(INFORMATION SUPPLIED Opens)
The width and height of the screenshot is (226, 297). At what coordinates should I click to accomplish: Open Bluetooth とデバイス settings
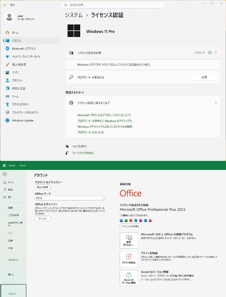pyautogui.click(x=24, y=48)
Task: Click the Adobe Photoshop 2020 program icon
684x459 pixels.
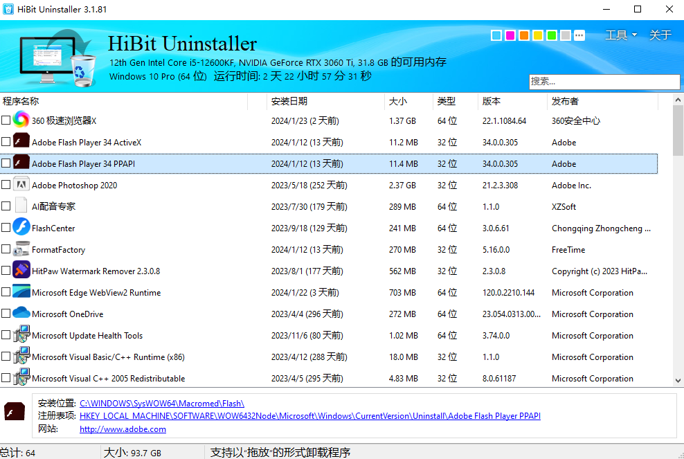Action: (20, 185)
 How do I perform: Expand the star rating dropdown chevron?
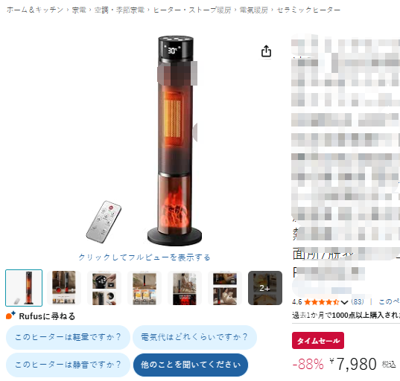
(INFORMATION SUPPLIED Closes)
■ **AIM OF THE EXERCISE**:
The lines from the one containing "Task: Click the" through the last line of the records are what you should copy, word for word and nothing else, with pictures left out.

■ **WRITTEN RESPONSE**:
Task: Click the Adobe Photoshop 2020 program icon
684x459 pixels.
Action: (20, 185)
 How do I perform: Expand the star rating dropdown chevron?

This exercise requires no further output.